◆ **REQUISITO A**: Você pode reescrever os registros, desde a linha que contém "Click the blue BLU" até o fim dos registros, trocando "screenshot" por "screen capture" e deixando todo o resto igual?

◆ **TEXTO EXTRAÍDO**:
▶

A aparência da normalidade pode sugerir uma pauta ideológica que visava buscar lastro, entre setores da sociedade civil, para a legitimação das ações de exceção. Nesse sentido, a violência retratada no Em Câmara Lenta por parte do estado acaba por se revelar justificada (pelo estado, naturalmente). Não se tratava de algo circunstancial, para atender uma demanda imediata de repressão a adversários, mas, antes, de um programa para a construção do país. É interessante notar que, apesar de programática, a tortura não parecia se embasar em lógica ou mesmo em alicerces ideológicos muito estáveis, como revelam depoimentos de vítimas e algozes, à qual a população brasileira teve acesso a partir de 1985. O ex-preso político e ex-deputado baiano Emiliano José, relata no livro “Galeria F – Lembranças do Mar Cinzento”, que a única ideologia professada por seu torturador – capitão Homero César Machado, chefe da equipe de interrogatório da Operação Bandeirante (o grifo nas patentes é nosso) – era a do poder: “Estou aqui como funcionário do Estado. Farei tudo o que for necessário para retirar de vocês as informações de que o Estado necessita”, gritava o capitão, segundo os registros. “Vocês, pela importância que têm, terão de me dar informações. E por isso têm de ser torturados. Se vocês fossem do governo, estaria a serviço de vocês (grifo nosso)”, continua o militar, de modo quase surreal.
Há que se acrescentar, ainda, um dado referente à intensidade dos atos de violência, em geral muita alta, e o modo, quase sem sobressaltos, com que a tortura se inseriu no cotidiano da população da época. Renato Janine Ribeiro chamou a atenção para esse fato em um texto chamado “A Dor e a Injustiça”. Segundo Ribeiro, a sociedade brasileira passou por dois traumas importantes em sua fase de formação: o primeiro deles advém da violência experimentada durante os séculos de colonização a que o país foi submetido (entre Descobrimento e Independência); o segundo trauma está associado à escravidão no período imperial. Por conta disso, sob a perspectiva de Ribeiro, nossa formação social se deu como resultado de experiências marcadas por submissão, agressão e, principalmente, absoluta inexistência de senso de coletividade. A dor impingida não chegou a ser superada e segue fazendo-se presente, o que levaria a sociedade a tornar toleráveis níveis inteleráveis de violência, movimento que parece imune a tentativas de mudança.
Idelber Avelar propõe no livro “Alegorias da Derrota” um possível encaminhamento para entendermos esse paradoxo, levando em conta as relações entre história e literatura. Avelar escreve sobre a ficção pós-ditatorial na América Latina, uma produção que, segundo o autor, exibe marcas de uma tentativa de superação de perdas (que pode ser remetido ao trabalho de luto e à melancolia conforme os termos usados por Freud) que jamais chega a ser bem-sucedida, mesmo na ficção mais elaborada, donde conclui que existe uma problematização da capacidade de representar a experiência por meio da linguagem.

◀

◆ **DADOS FORNECIDOS**:

▶

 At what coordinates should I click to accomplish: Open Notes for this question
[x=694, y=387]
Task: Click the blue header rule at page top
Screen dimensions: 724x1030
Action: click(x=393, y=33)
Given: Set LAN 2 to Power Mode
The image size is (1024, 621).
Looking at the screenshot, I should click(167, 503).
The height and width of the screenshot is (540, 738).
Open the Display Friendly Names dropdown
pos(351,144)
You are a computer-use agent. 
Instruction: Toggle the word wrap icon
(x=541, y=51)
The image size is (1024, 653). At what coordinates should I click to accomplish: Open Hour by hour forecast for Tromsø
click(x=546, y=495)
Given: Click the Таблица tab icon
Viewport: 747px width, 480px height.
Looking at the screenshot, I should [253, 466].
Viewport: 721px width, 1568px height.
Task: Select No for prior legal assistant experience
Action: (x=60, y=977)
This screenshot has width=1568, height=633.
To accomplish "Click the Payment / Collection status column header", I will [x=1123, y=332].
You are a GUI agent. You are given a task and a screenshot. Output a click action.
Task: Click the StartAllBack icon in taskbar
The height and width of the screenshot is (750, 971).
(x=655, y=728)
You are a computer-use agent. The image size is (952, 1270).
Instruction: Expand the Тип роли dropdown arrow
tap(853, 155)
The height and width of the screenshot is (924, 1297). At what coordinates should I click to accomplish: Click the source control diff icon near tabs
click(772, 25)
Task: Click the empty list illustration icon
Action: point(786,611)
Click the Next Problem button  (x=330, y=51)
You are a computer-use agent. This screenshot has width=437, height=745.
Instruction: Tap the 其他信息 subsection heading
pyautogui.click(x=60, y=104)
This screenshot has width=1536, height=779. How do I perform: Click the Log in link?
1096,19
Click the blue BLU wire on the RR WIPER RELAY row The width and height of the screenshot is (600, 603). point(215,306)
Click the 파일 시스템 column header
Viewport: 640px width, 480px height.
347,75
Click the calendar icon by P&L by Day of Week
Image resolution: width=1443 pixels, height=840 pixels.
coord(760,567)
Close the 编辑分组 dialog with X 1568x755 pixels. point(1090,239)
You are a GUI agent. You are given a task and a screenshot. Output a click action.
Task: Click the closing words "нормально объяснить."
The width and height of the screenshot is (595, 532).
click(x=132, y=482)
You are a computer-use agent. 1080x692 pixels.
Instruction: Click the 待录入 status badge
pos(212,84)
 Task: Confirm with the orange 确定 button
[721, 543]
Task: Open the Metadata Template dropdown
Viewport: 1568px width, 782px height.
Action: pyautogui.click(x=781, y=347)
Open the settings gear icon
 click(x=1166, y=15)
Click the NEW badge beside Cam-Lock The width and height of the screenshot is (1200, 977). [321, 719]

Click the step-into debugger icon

◀

◆ **REQUISITO B**: Como prossegue o texto sobre a tortura na ditadura brasileira a partir de onde ele termina?

◆ **RESPOSTA FINAL A**:
Click the blue BLU wire on the RR WIPER RELAY row The width and height of the screen capture is (600, 603). point(215,306)
Click the 파일 시스템 column header
Viewport: 640px width, 480px height.
347,75
Click the calendar icon by P&L by Day of Week
Image resolution: width=1443 pixels, height=840 pixels.
coord(760,567)
Close the 编辑分组 dialog with X 1568x755 pixels. point(1090,239)
You are a GUI agent. You are given a task and a screen capture. Output a click action.
Task: Click the closing words "нормально объяснить."
The width and height of the screen capture is (595, 532).
click(x=132, y=482)
You are a computer-use agent. 1080x692 pixels.
Instruction: Click the 待录入 status badge
pos(212,84)
 Task: Confirm with the orange 确定 button
[721, 543]
Task: Open the Metadata Template dropdown
Viewport: 1568px width, 782px height.
Action: pyautogui.click(x=781, y=347)
Open the settings gear icon
 click(x=1166, y=15)
Click the NEW badge beside Cam-Lock The width and height of the screen capture is (1200, 977). [321, 719]

Click the step-into debugger icon

◆ **RESPOSTA FINAL B**:
Da mesma, forma, agora no âmbito social, a adoção, por parte das elites, de valores que se prestam à manutenção estratégica de políticas educacionais e culturais que reafirmam a desigualdade de condições de acesso ao conhecimento e validam um sistema hierárquico em que a exclusão é a norma. Simon Schwartzman, em “Bases do Autoritarismo Brasileiro”, indica que a violência e a política autoritária experimentam aqui um movimento de continuidade, situação que facilitou, ao longo do século XX, o cercemento de liberdades tanto em épocas de exceção declarada (Estado Novo e Ditadura Militar), como naquelas tidas como democráticas. Daí resulta que certa parcela da elite se paute, até hoje, por ideologias e comportamentos autoritários. Da mesma forma, o livro “Brasil: Nunca Mais”, faz do tema tortura o fio condutor que liga a herança colonial e escravista e a repressão oficial do país no século XX, e sugere uma linha de continuidade de violência que ajuda a compreender a complexidade do horizonte de interlocução de algumas obras literárias, em especial, aqui, o caso de Em Câmara Lenta.
Em busca, então, de concretizar a proposta feita acima, este trabalho procurará mapear, ao longo do romance de Tapajós, opções narrativas que apontem para antagonismos e tensões extra-texto e possibilitem delinear uma situação histórica potencialmente problemática, segundo termos propostos por pensadores da Escola de Frankfurt, como Walter Benjamin e Theodor Adorno, quais sejam: a história é imanente à obra de arte.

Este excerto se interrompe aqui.